Your instructions
Nothing but the lines from the top of the data to the line holding "Click the zoom slider in status bar" should be printed, word for word and both ends included; leave the pictures out.
####
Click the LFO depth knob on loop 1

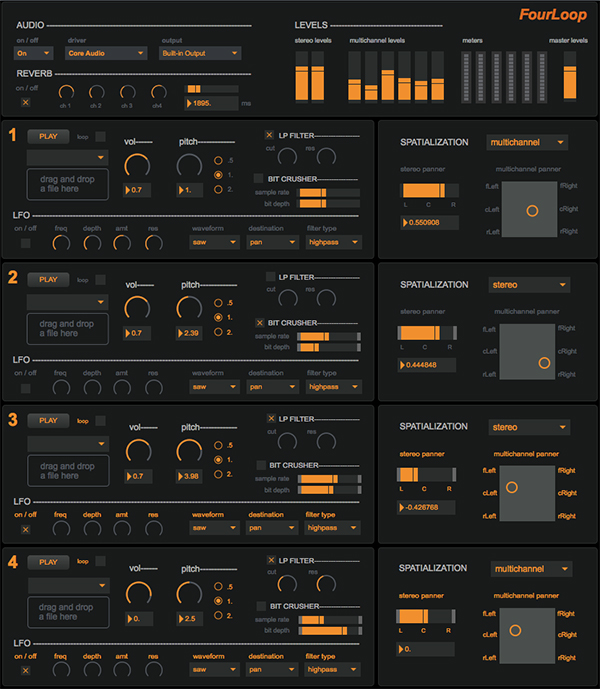(x=92, y=243)
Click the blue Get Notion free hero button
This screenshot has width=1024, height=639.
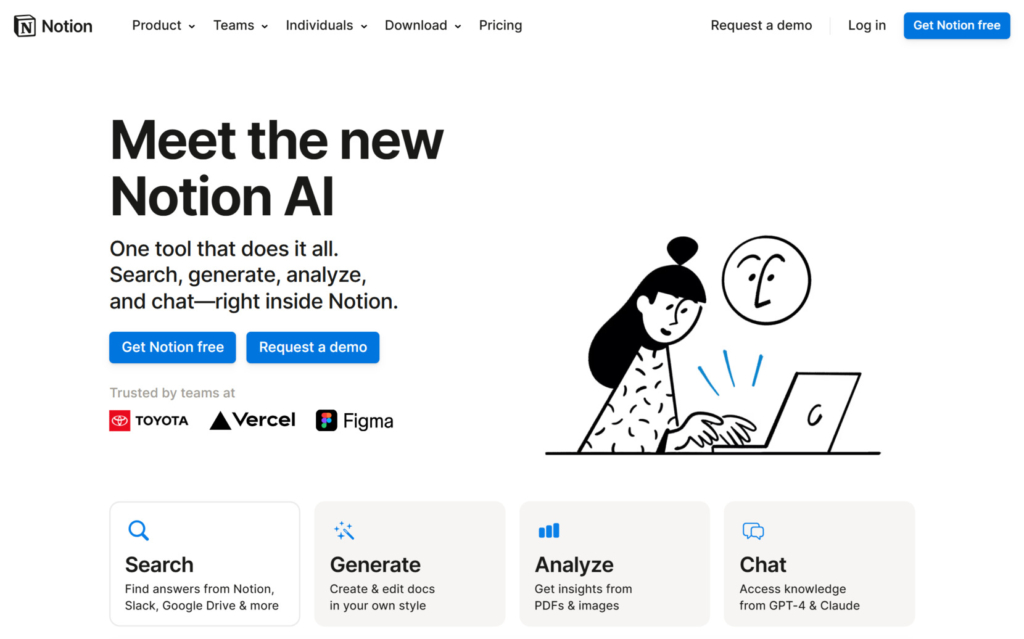[x=172, y=347]
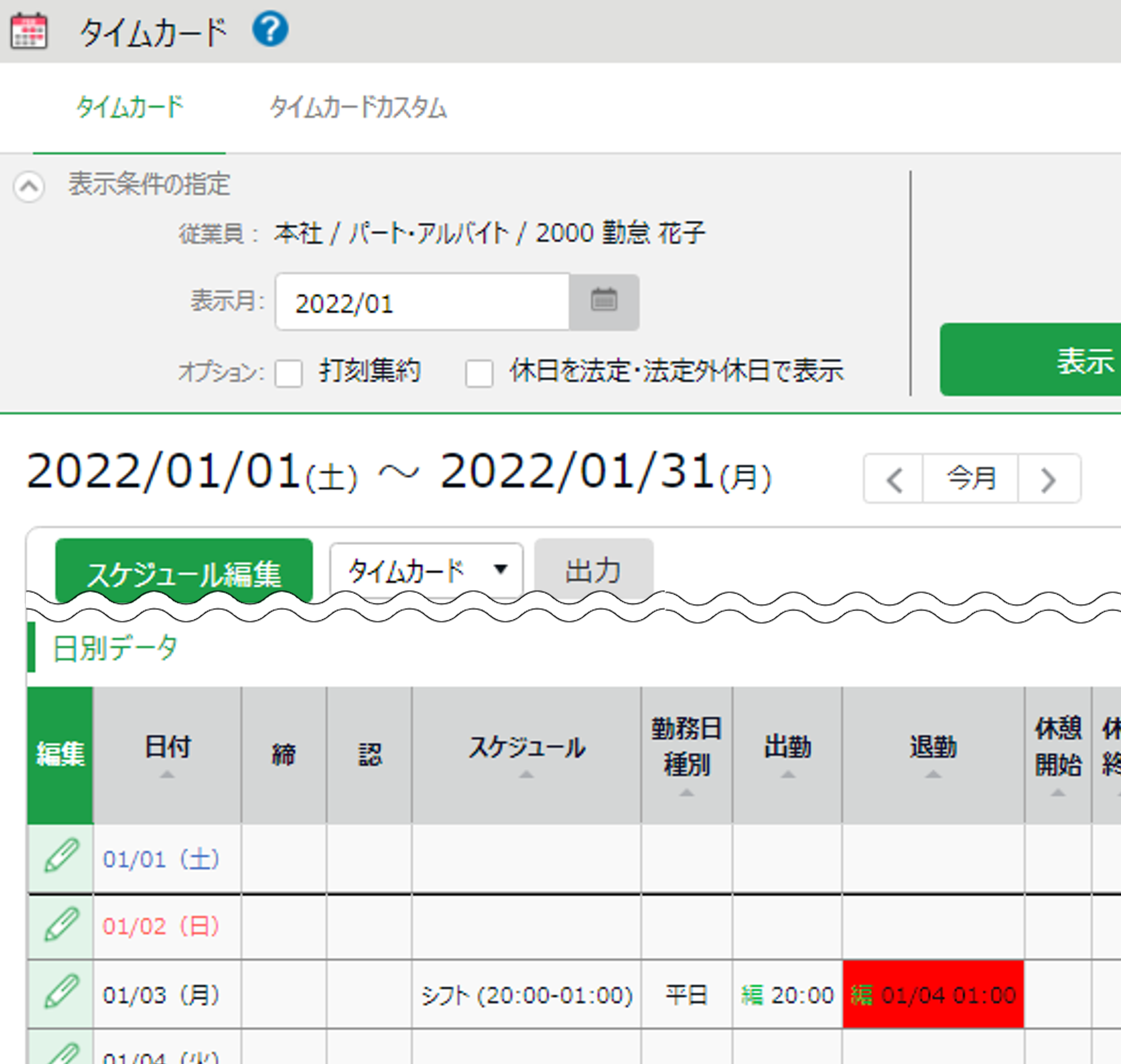Edit the 01/01 (土) row pencil icon
1121x1064 pixels.
(61, 857)
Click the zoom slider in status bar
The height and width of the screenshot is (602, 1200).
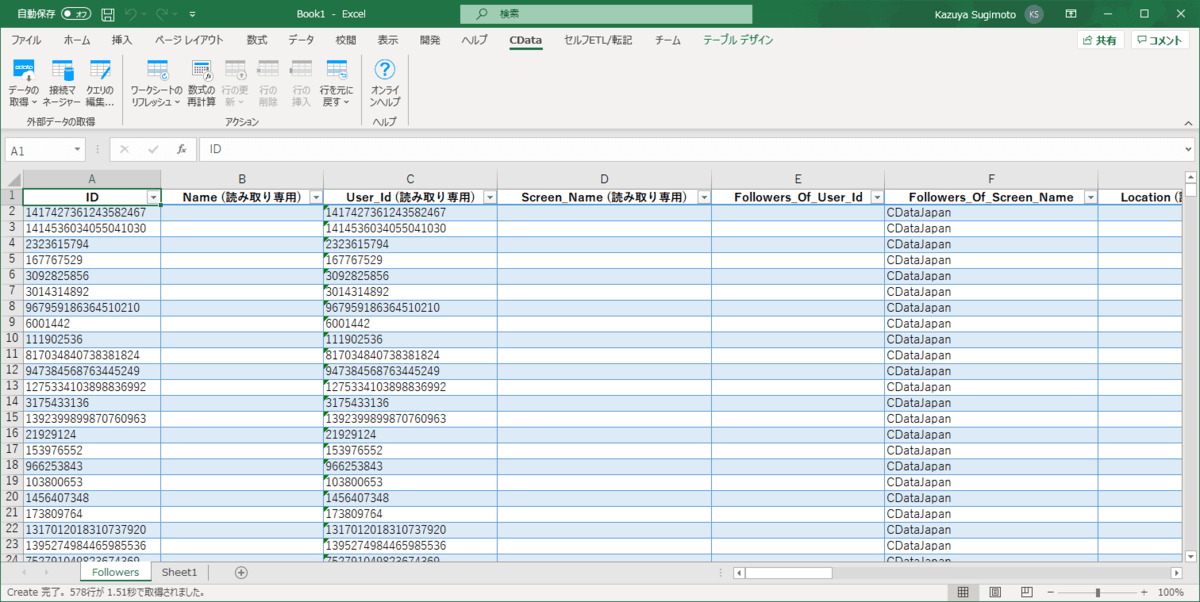[1098, 592]

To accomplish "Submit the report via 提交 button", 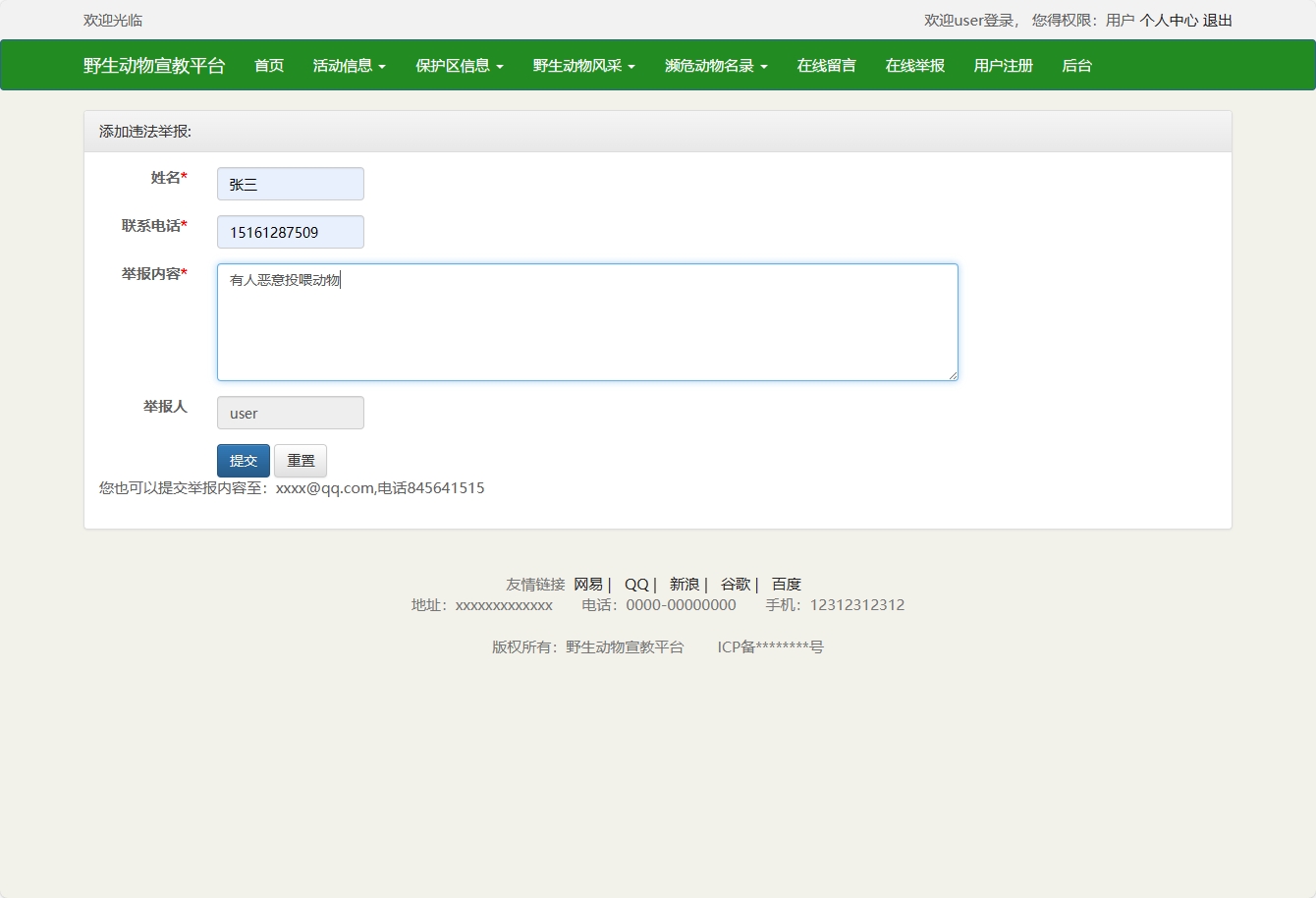I will click(243, 460).
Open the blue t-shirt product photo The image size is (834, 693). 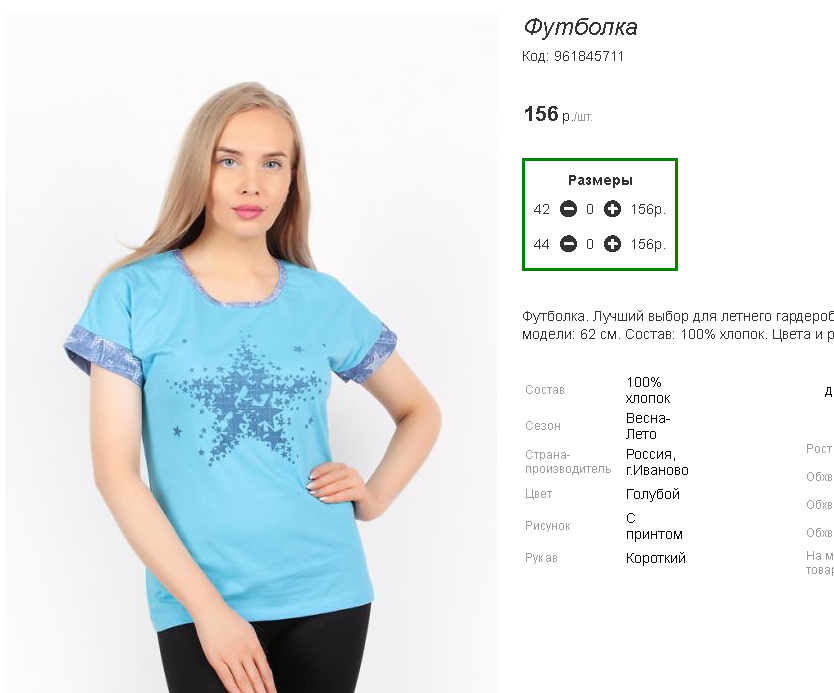click(x=251, y=353)
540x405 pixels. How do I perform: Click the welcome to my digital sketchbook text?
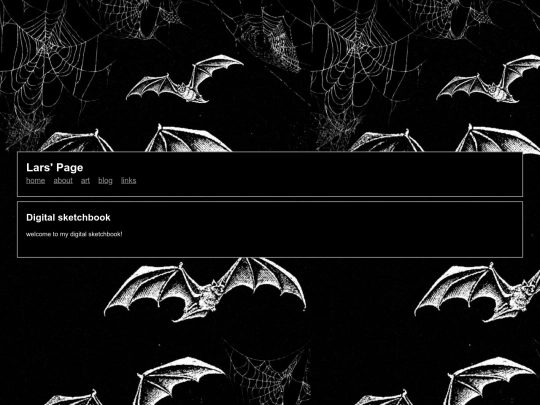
####
Written solution
Click the LFO depth knob on loop 1

(x=92, y=243)
Click the blue Get Notion free hero button
This screenshot has width=1024, height=639.
[x=172, y=347]
Edit the 01/01 (土) row pencil icon
1121x1064 pixels.
(61, 857)
Click the zoom slider in status bar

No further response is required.